■ EXTRACT TO READ ■
[Start of Attachment]

# Truck with plow or truck and add a plow.



## Calvinslawns (Jan 1, 2011)

Hello, I'm looking to start snow plowing. Right now I snowblower driveways and use my expedition with a trailer to bring the snow blowers around. I have thought about putting a plow on my expedition but would rather buy a new to me truck. My question is would you rather buy a truck with a plow all ready attached or buy the truck and add the plow after. my budget is around 10k.

Thanks,
Calvin


----------



## ceptorman (Nov 30, 2011)

You can get a better deal finding a truck with a plow on it already, but you may not know how much plowing they've done, or how hurt the truck could be. I would rather find a good truck, then install a plow. Good luckThumbs Up


----------



## 2006Sierra1500 (Dec 28, 2011)

Truck thats never plowed lot less wear on the truck. IMO a plow truck with 40k miles is as worn as a plowless truck with 120k miles.


----------



## road2damascus (Apr 26, 2010)

I just found a truck that only recently had a plow put on it. Receipts and overall condition to prove it. 

But if you can't do that. Taking your time finding a truck from a salt free area that has never plowed is what i do. Then find a deal on a plow during spring or summer....new or used.

[End of Attachment]

■ STUDY MATERIAL ■
[Start of Attachment]

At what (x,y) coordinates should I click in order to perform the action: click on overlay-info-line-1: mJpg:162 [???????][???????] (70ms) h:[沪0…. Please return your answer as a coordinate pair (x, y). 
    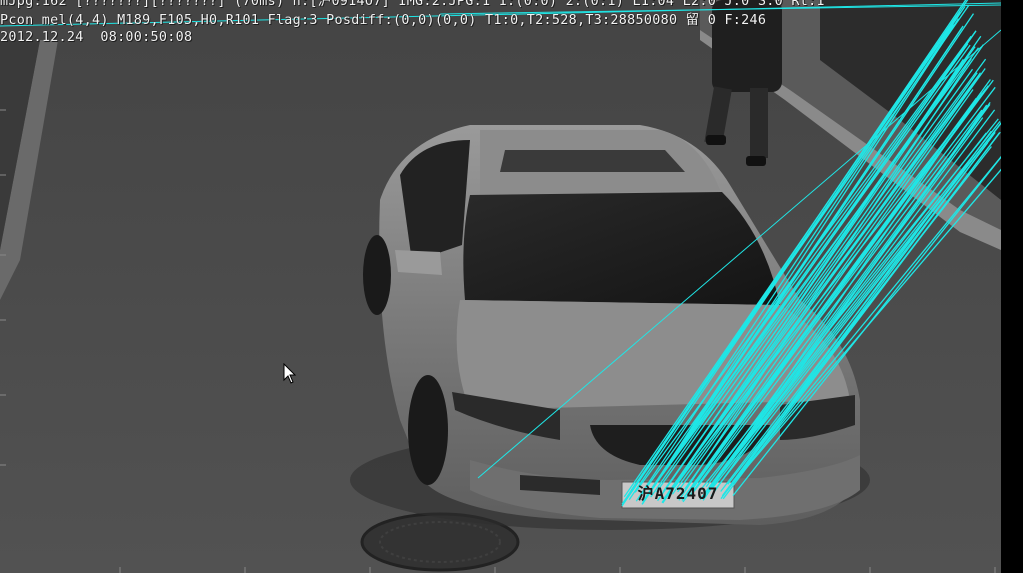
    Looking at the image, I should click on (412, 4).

[End of Attachment]
[Start of Attachment]

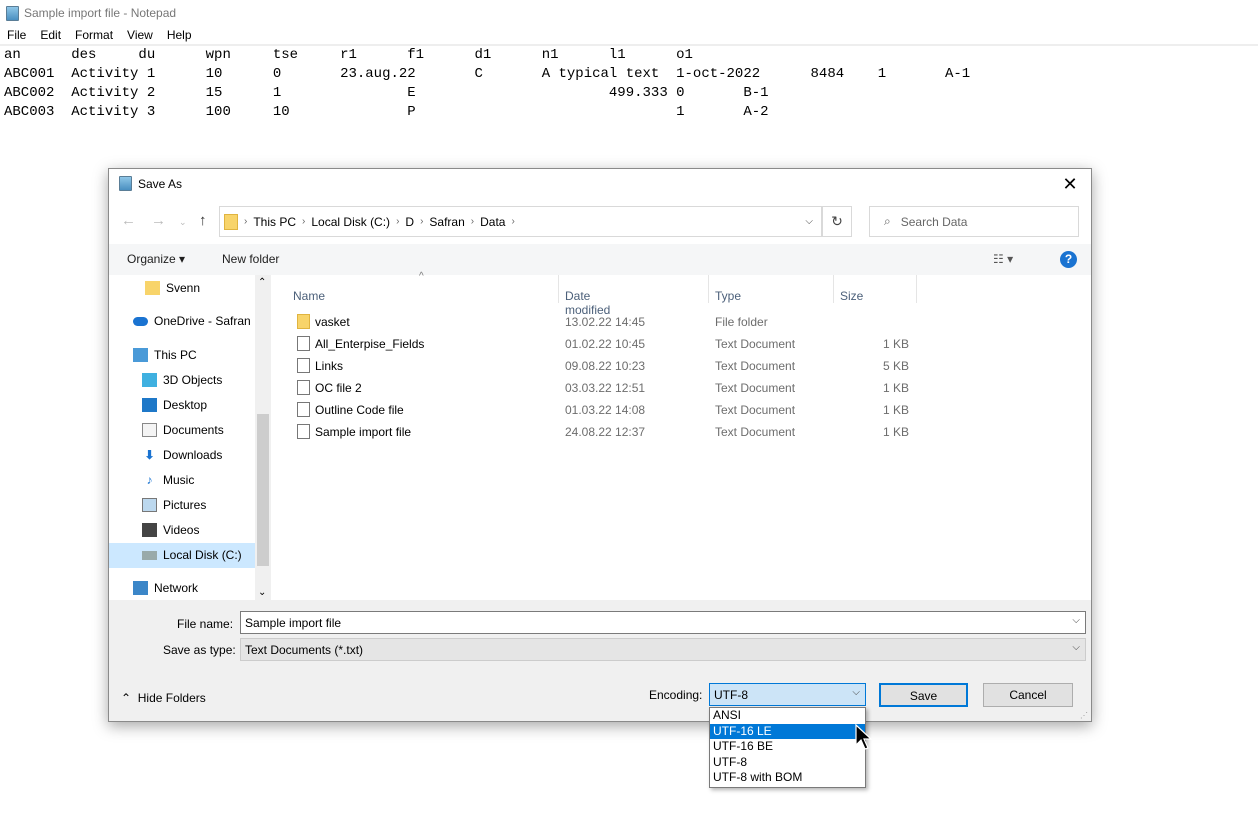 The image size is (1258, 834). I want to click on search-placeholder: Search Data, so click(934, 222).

[End of Attachment]
[Start of Attachment]

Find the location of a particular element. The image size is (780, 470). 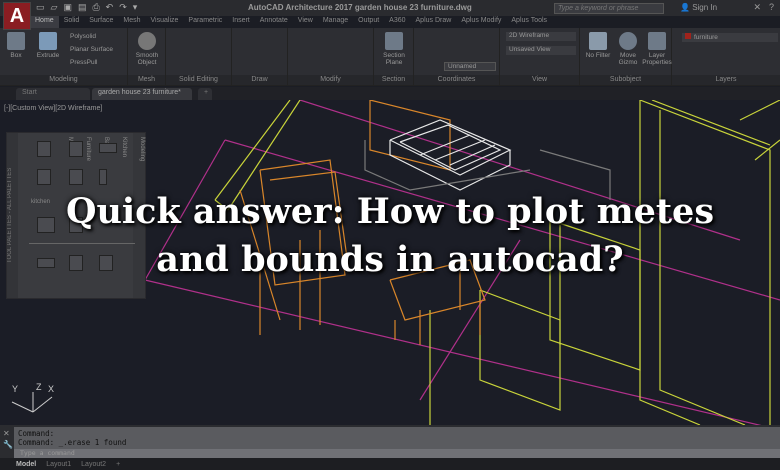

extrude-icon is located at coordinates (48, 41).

[End of Attachment]

■ PROBLEM DETAILS ■
Reproduce the entire forum thread about buying a truck with a plow or adding one later, word for word. None of the data is needed here.

■ SOLUTION TO THE EXERCISE ■
# Truck with plow or truck and add a plow.



## Calvinslawns (Jan 1, 2011)

Hello, I'm looking to start snow plowing. Right now I snowblower driveways and use my expedition with a trailer to bring the snow blowers around. I have thought about putting a plow on my expedition but would rather buy a new to me truck. My question is would you rather buy a truck with a plow all ready attached or buy the truck and add the plow after. my budget is around 10k.

Thanks,
Calvin


----------



## ceptorman (Nov 30, 2011)

You can get a better deal finding a truck with a plow on it already, but you may not know how much plowing they've done, or how hurt the truck could be. I would rather find a good truck, then install a plow. Good luckThumbs Up


----------



## 2006Sierra1500 (Dec 28, 2011)

Truck thats never plowed lot less wear on the truck. IMO a plow truck with 40k miles is as worn as a plowless truck with 120k miles.


----------



## road2damascus (Apr 26, 2010)

I just found a truck that only recently had a plow put on it. Receipts and overall condition to prove it. 

But if you can't do that. Taking your time finding a truck from a salt free area that has never plowed is what i do. Then find a deal on a plow during spring or summer....new or used.